- Esther Alcocer Koplowitz, presidenta da FCC, recebeu o prêmio à trajetória na segunda edição dos prêmios da CNC, em Madrid.
- O evento reuniu cerca de 300 convidados, entre representantes do empresariado e da Administração, e a ministra Elma Saiz encerrou a solenidade.
- O presidente da CNC, Pedro Fernández Alén, pediu um mecanismo ágil de revisão de preços e criticou o uso excessivo de meios próprios pelas administrações.
- Fernández Alén ressaltou a necessidade de reformas estruturais na habitação, como o desbloqueio da lei do solo, para um pacto de Estado estável.
- También destacou a regularização de migrantes como medida para mitigar a escassez de mão de obra e mencionou o plano setorial de pensões da construção, com adesões significativas.
Esther Alcocer Koplowitz recebeu o prêmio à trajetória na segunda edição da gala da CNC, realizada no CaixaForum de Madrid. O evento reuniu cerca de 300 convidados, entre autoridades e empresários, com foco na construção e habitação. A premiação reconhece carreira e contribuição ao setor.
A homenageada, presidente da FCC, disse sentir imenso orgulho pelo reconhecimento e ressaltou a CNC como casa de quem constrói o futuro do país. Ela lembrou a influência de sua mãe e de Carlos Slim, atual acionista majoritário da FCC.
O ato contou com a participação de representantes do governo e da indústria, além da ministra Elma Saiz, que encerrou o evento e destacou apoio à regularização de migrantes como medida para o mercado de trabalho.
Discurso de Fernández Alén
O presidente da CNC abriu o discurso com referência a Blade Runner, ao mencionar que o encontro visa imaginar e construir um novo mundo. Ele defendeu um cenário em que a habitação seja menos prioridade, com infraestrutura moderna e resiliente.

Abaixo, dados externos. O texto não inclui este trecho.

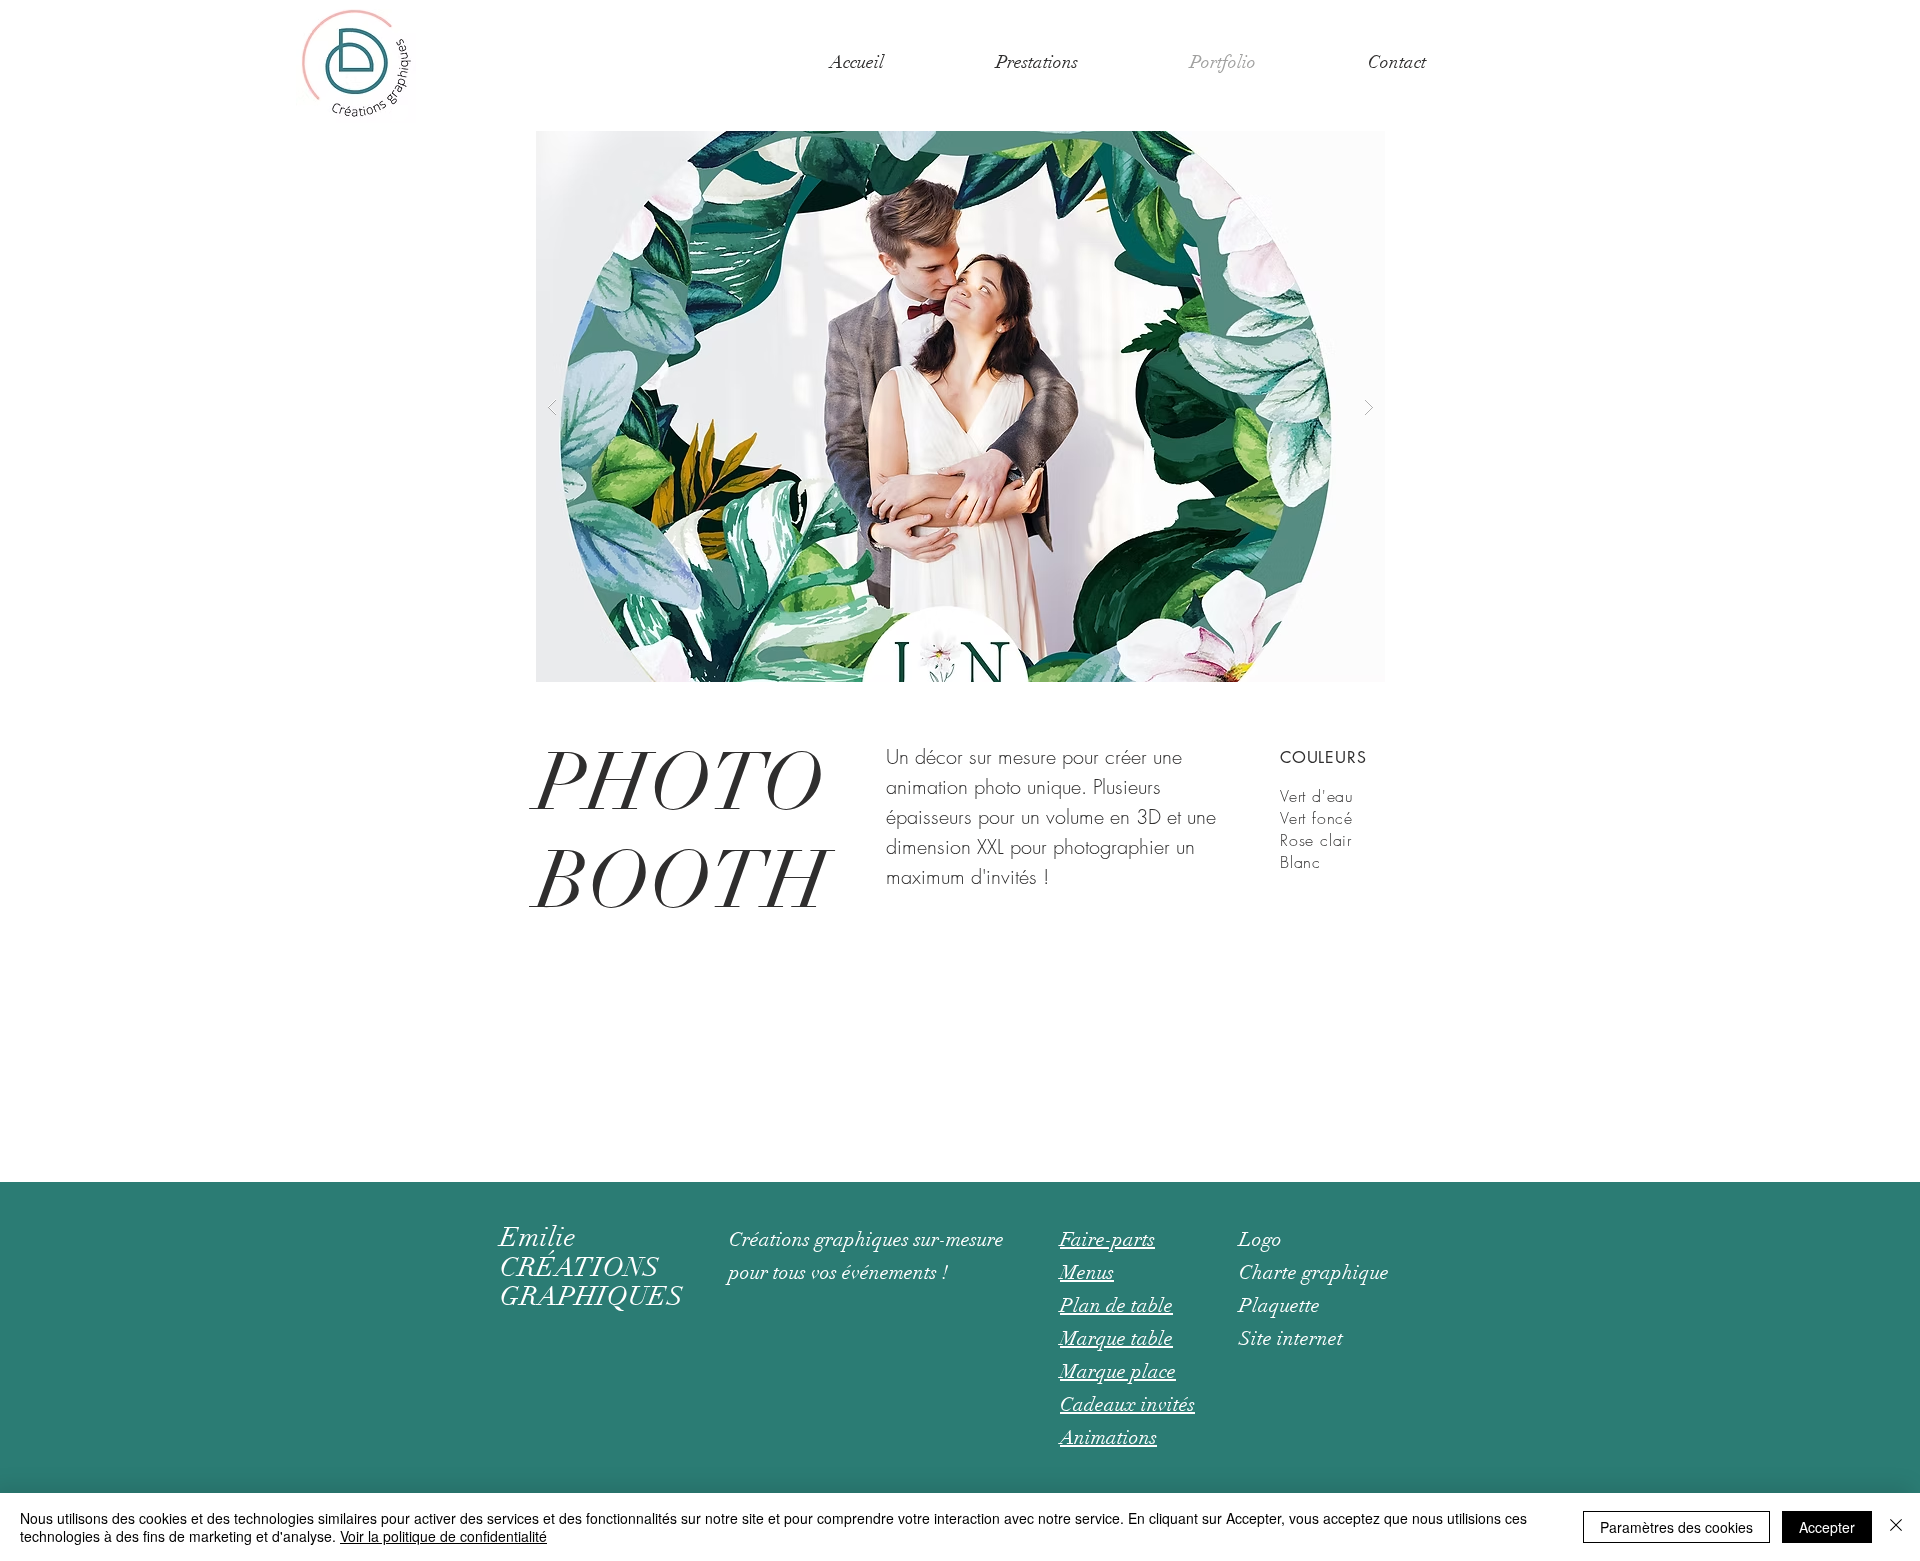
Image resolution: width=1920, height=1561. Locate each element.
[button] (1037, 62)
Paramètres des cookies (1676, 1527)
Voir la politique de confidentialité (443, 1536)
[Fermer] (1896, 1527)
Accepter (1827, 1527)
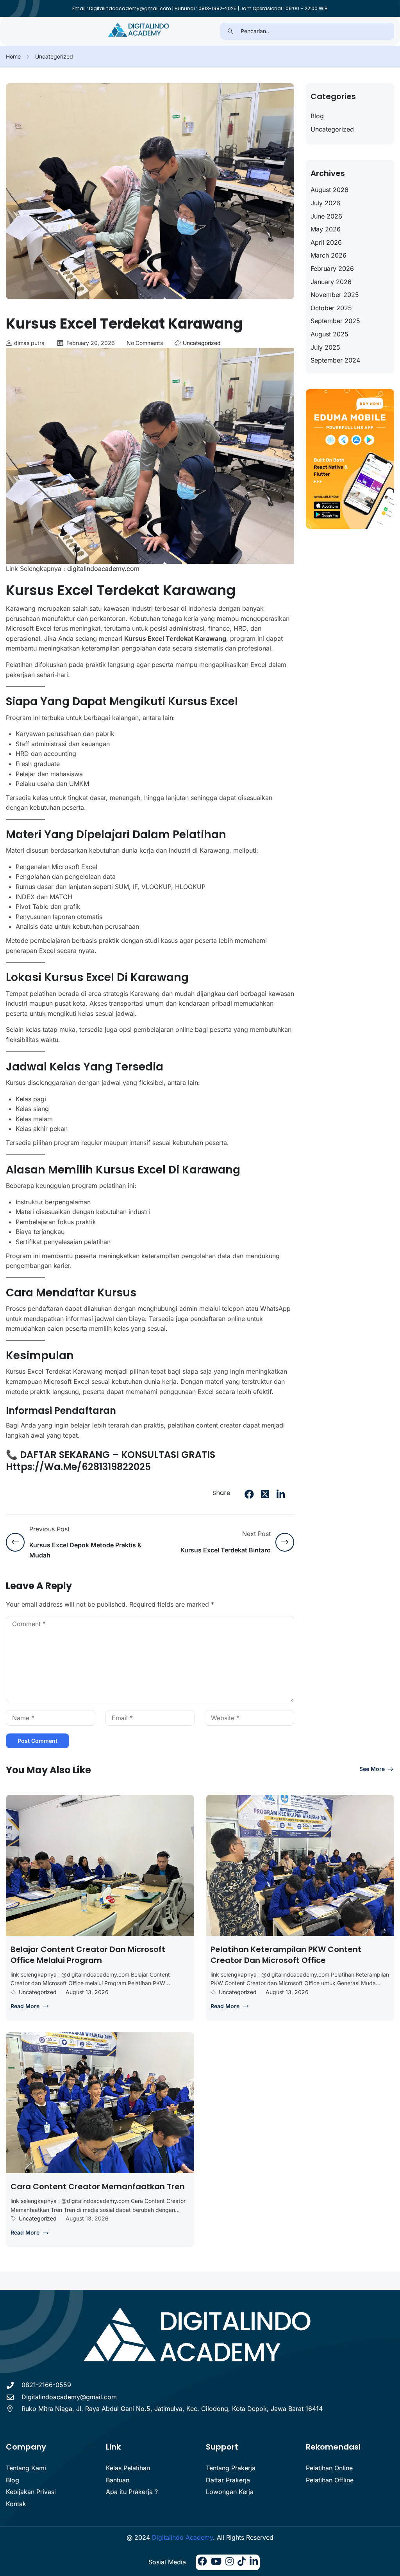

Ele apontou incertezas da atual época e pediu políticas públicas que assegurem contratos estáveis, criticou mecanismos de revisão de preços lentos e o uso excessivo de recursos próprios pelas administrações. Também citou o plano setorial de pensões.
Encerramento e perspectivas
Durante a noite, o presidente destacou a regularização de migrantes como forma de reduzir a carência de mão de obra no setor, ressaltando o papel de empresas e governo em conjunto. A ministra agradeceu a participação e mencionou o plano de pensões como ferramenta de proteção social.